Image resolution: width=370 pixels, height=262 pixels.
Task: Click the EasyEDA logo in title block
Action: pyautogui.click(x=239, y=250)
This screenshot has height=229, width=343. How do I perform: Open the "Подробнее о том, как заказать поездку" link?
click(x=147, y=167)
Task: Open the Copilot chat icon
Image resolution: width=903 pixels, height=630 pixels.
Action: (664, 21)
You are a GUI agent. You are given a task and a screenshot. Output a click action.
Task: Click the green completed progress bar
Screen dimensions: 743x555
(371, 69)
+-------+
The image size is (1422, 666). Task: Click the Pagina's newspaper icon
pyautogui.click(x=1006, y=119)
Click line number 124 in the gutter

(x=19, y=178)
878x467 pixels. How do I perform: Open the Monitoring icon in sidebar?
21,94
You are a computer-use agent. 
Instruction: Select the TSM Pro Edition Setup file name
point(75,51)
+-------+
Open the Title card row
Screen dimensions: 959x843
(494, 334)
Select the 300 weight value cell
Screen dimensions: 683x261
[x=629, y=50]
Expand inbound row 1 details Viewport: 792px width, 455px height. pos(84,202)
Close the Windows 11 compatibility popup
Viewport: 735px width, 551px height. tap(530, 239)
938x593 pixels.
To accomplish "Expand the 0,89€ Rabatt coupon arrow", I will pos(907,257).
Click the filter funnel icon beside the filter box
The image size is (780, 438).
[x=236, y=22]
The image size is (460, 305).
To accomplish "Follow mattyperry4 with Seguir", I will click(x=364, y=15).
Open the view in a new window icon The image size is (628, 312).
+-------+
> Task details
Go through the listing, and whenever a line contains the string "agent", copy that line.

> Task response
You are a GUI agent. You are given a task and a screenshot. Output a click action.
You are a computer-use agent. 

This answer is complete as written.